Texto mostrado:
# # # #

El 20 de noviembre de 1805, se estrenó la ópera Fidelio o el amor conyugal (Fidelio oder die eheliche Liebe) en el Theater an der Wien, en Viena, Austria. Fue la única ópera del compositor alemán Ludwig van Beethoven, y quienes la conocemos podríamos afirmar que fue escrita para nuestros días, a pesar del laberíntico recorrido que ha tenido el desarrollo musical desde entonces. No es quizá la mejor de sus obras, pero eso no importa, pues su mayor valor no reside en el dominio de género o la fluidez del argumento, sino en su carácter impugnador (e inmarcesible) contra la corrupción social. Toda la belleza de su música está dirigida a contarnos cómo sería un mundo donde imperara la justicia, la hermandad, y la fidelidad, aunque solo sean anhelos dentro de la imperfección humana.

Nuestro contingencialidad está plagada del culto a lo transitorio y caprichoso, y esto en muchos casos nos lleva asimismo a un culto a la «cáscara de la realidad», en detrimento de su esencia, reemplazando subsecuentemente grandes y profundos valores como el amor y la fidelidad por variantes temporales y relativizadas, que se ajusten a nuestras necesidades egoístas del momento. Fidelio o el amor conyugal, en ese sentido, parece no estar acorde a las necesidades egoístas de la sociedad actual y, al mismo tiempo, su construcción sobre valores imperecederos, como deberían ser siempre el amor y la fidelidad, lo mismo que la hermandad y la justicia, apela a una suerte de «código genético», connatural a toda debilidad humana.

# # # #

Extracto de datos:
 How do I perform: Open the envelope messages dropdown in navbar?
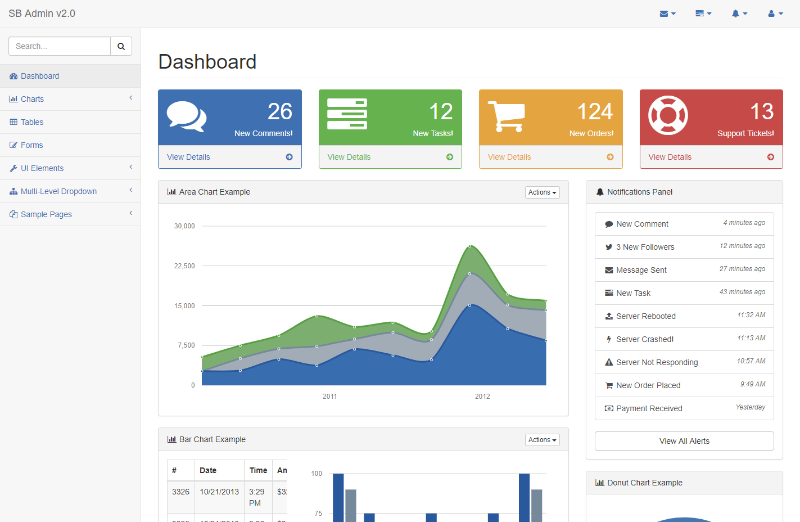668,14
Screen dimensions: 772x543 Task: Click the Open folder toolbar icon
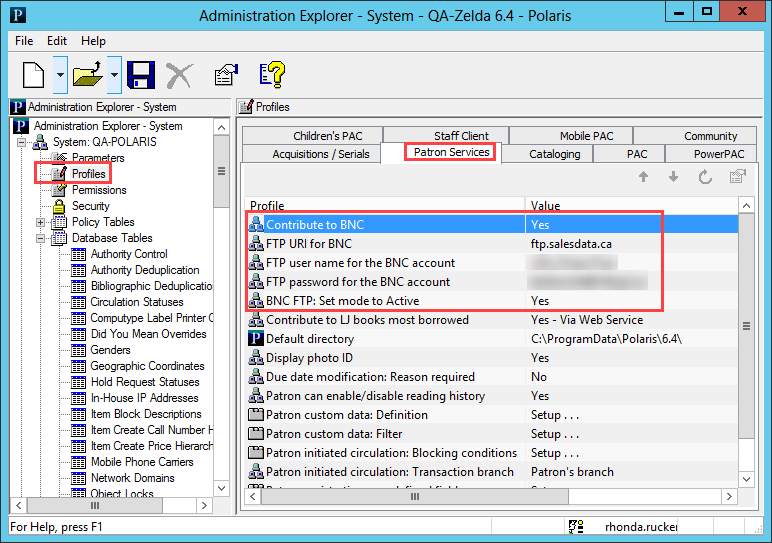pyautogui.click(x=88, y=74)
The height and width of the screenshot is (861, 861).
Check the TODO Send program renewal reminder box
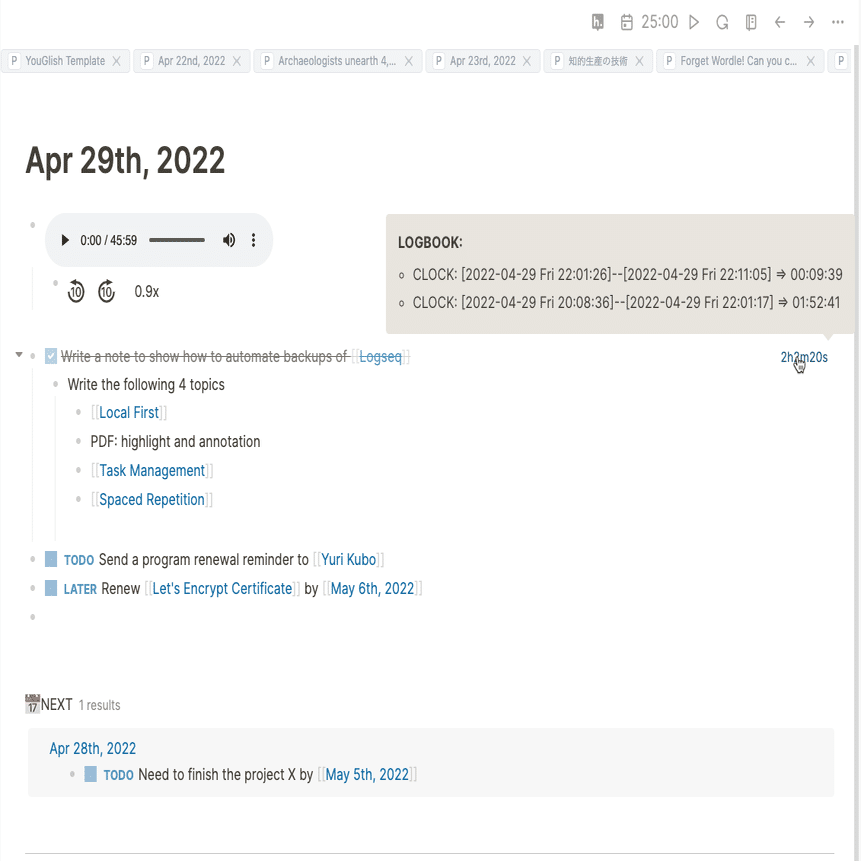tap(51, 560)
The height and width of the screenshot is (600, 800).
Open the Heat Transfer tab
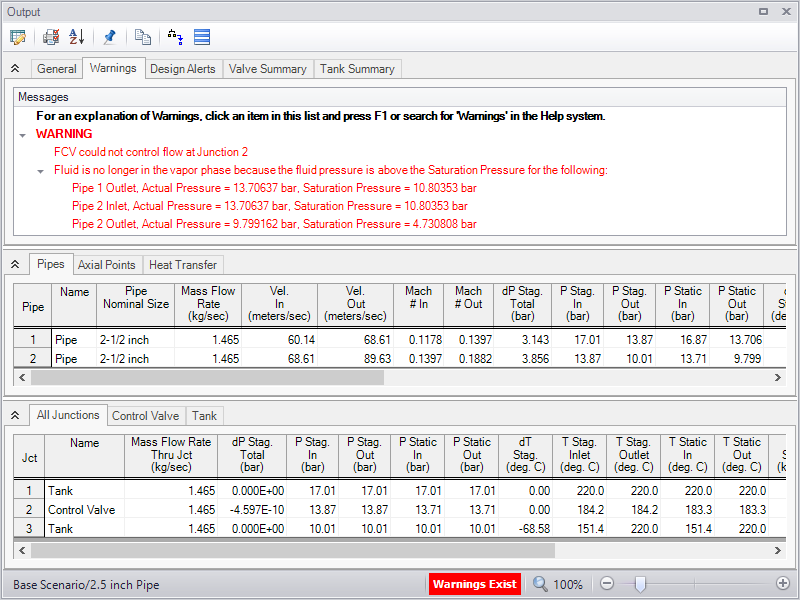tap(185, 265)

# # # #

Enunciado: Cita sin cambios, del texto sobre la ópera Fidelio, el fragmento que se abre con las palabras que contienen «El 20 de noviembre» y se cierra con «la imperfección humana.».

Respuesta al enunciado:
El 20 de noviembre de 1805, se estrenó la ópera Fidelio o el amor conyugal (Fidelio oder die eheliche Liebe) en el Theater an der Wien, en Viena, Austria. Fue la única ópera del compositor alemán Ludwig van Beethoven, y quienes la conocemos podríamos afirmar que fue escrita para nuestros días, a pesar del laberíntico recorrido que ha tenido el desarrollo musical desde entonces. No es quizá la mejor de sus obras, pero eso no importa, pues su mayor valor no reside en el dominio de género o la fluidez del argumento, sino en su carácter impugnador (e inmarcesible) contra la corrupción social. Toda la belleza de su música está dirigida a contarnos cómo sería un mundo donde imperara la justicia, la hermandad, y la fidelidad, aunque solo sean anhelos dentro de la imperfección humana.